Drug-induced liver injury during treatment: Unexplained (eg, not due to viral hepatitis or progressive underlying malignancy) significantly increased transaminases: Discontinue treatment.

Extemporaneously Prepared

Hazardous agent: Use appropriate precautions for handling and disposal (NIOSH 2014 [group 1]).

An oral suspension may be prepared with tablets. Place two 200 mg tablets into a glass containing 60 mL (2 oz) water; let stand 5 minutes before stirring. Stir until tablets are completely disintegrated, forming a uniform suspension. Administer within 1 hour after preparation. Stir suspension again immediately before administration.
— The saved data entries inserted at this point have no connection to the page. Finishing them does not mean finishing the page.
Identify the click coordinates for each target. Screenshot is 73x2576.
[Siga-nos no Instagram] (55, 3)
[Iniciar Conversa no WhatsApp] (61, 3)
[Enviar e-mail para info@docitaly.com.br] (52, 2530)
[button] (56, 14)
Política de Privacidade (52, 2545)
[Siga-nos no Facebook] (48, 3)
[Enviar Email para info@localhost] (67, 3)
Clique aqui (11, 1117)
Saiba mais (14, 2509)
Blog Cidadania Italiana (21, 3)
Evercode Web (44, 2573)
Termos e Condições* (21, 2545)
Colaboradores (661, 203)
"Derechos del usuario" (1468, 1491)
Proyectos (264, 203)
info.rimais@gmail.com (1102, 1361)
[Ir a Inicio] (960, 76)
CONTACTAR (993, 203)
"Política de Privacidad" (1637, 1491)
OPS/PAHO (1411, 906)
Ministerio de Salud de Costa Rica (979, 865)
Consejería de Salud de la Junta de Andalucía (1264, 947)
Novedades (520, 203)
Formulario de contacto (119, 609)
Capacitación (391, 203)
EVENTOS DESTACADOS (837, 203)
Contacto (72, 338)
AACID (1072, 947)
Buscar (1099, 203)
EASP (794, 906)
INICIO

To ensure the full dose is administered, rinse glass several times with a total of 180 mL (6 oz) water and administer residue. Note: Brown tablet coating may initially form a thin film but has no effect on the dosing accuracy.

Nexavar data on file, Bayer Healthcare Pharmaceuticals.

Administration

Administer on an empty stomach (1 hour before or 2 hours after eating).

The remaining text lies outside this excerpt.